**The records**
○ ○ ○

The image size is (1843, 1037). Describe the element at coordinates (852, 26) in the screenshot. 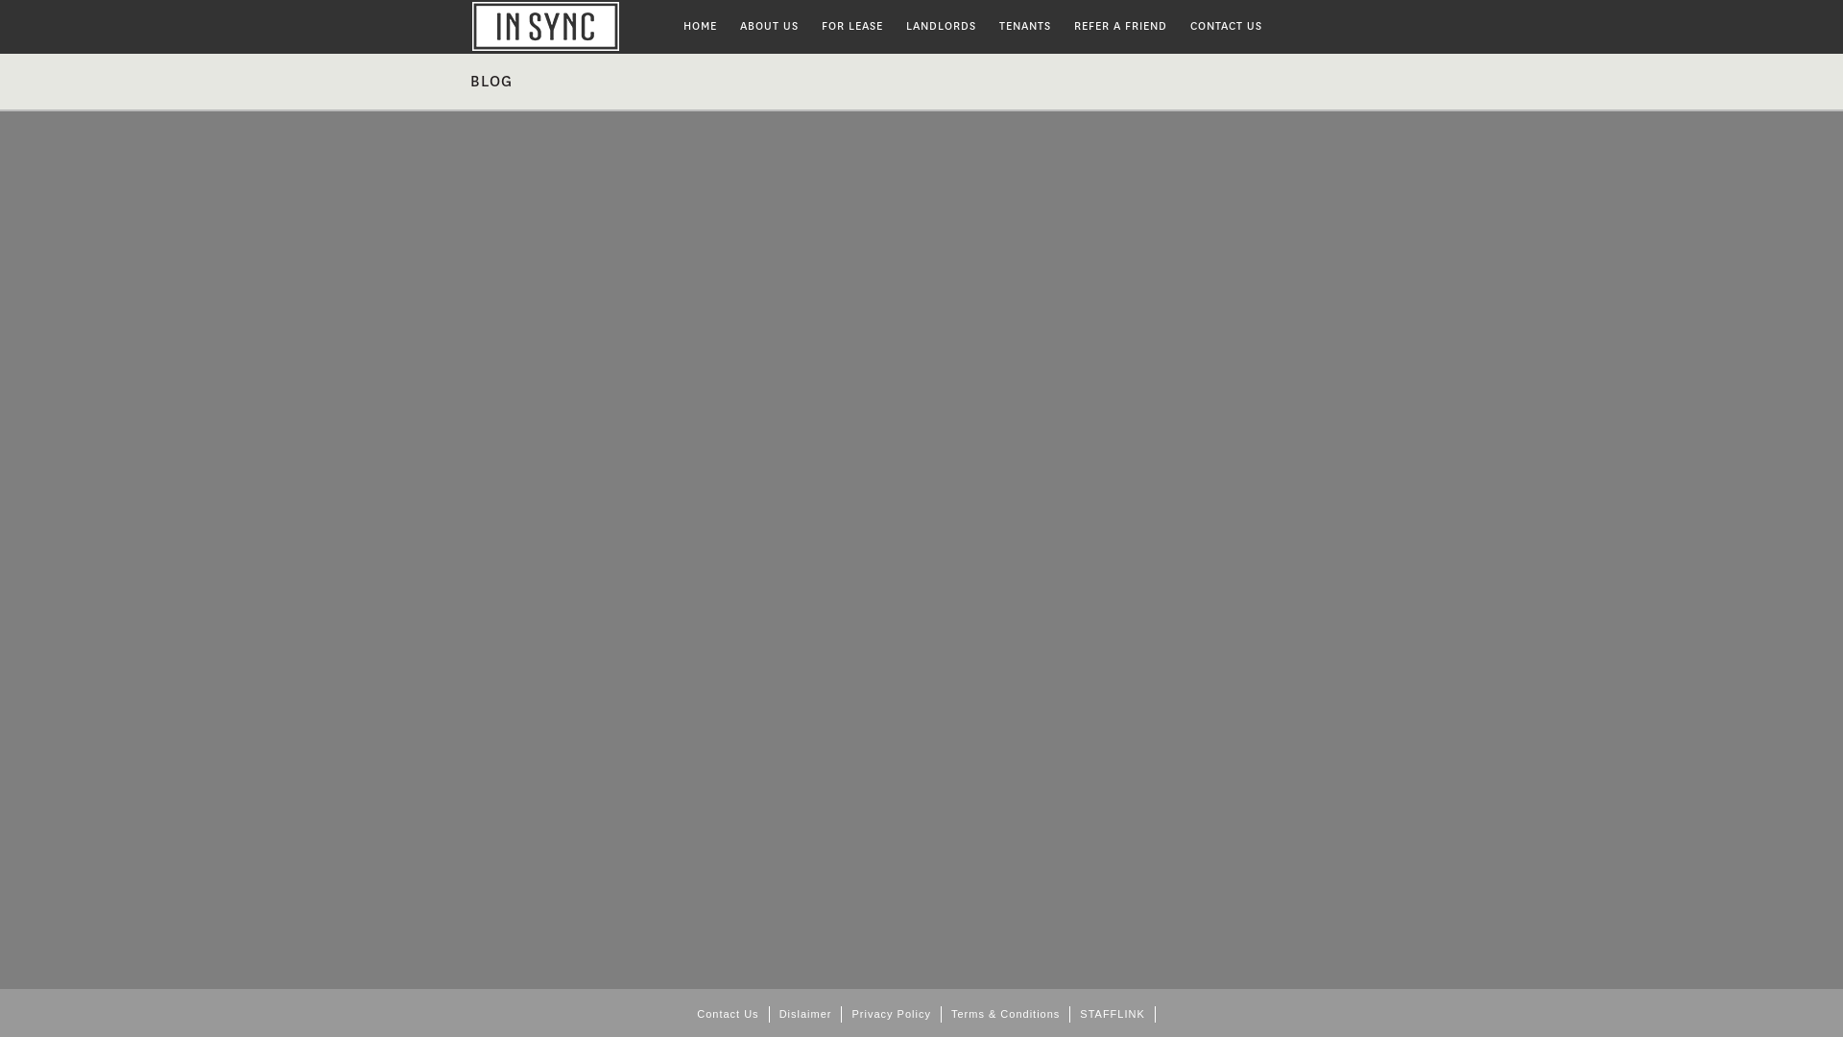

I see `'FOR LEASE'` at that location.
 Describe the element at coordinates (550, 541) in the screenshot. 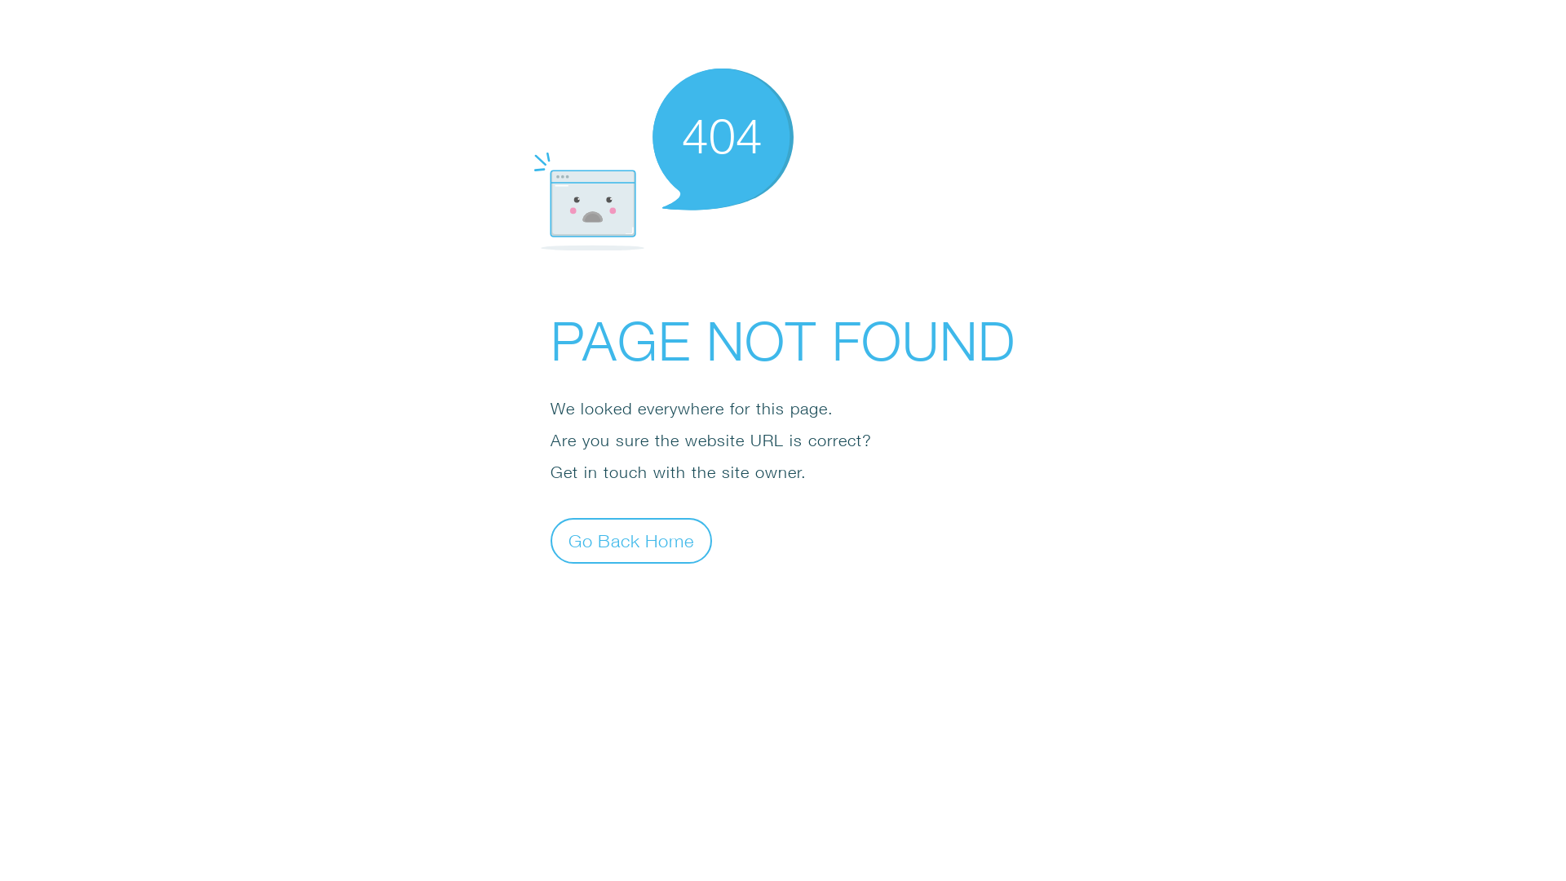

○ ○ ○

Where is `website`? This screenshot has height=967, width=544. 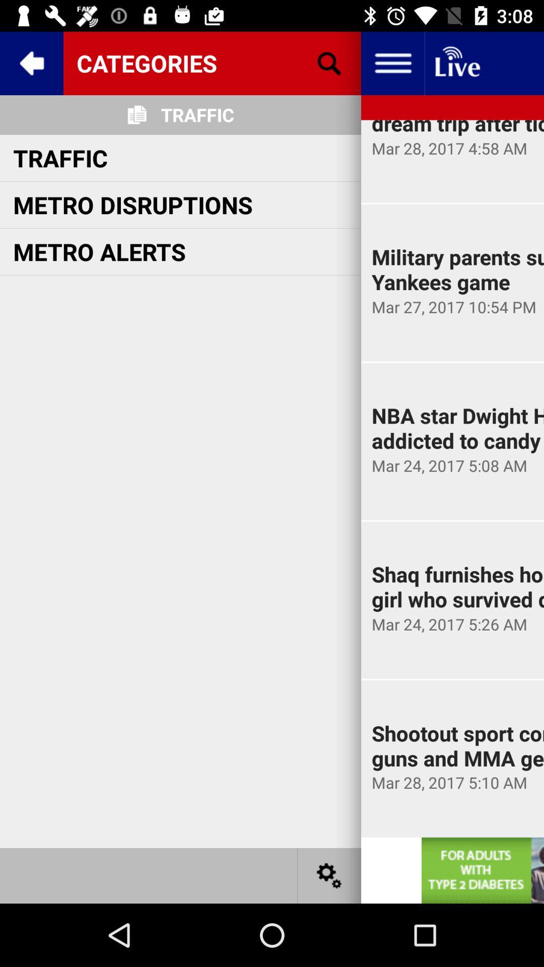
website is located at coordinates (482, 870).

○ ○ ○

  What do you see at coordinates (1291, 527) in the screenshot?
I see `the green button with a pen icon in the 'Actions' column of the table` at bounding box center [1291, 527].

○ ○ ○

**Instructions to follow**
Could you give the lines again, starting at the one that has "The image size" and stopping after the one that has "Describe the element at coordinates (550, 541)", but switch "screenshot" to "page" and change nothing else? Leave out the pictures.

**Response to this task**
The image size is (1843, 1037). Describe the element at coordinates (852, 26) in the page. 

I see `'FOR LEASE'` at that location.
 Describe the element at coordinates (550, 541) in the page. 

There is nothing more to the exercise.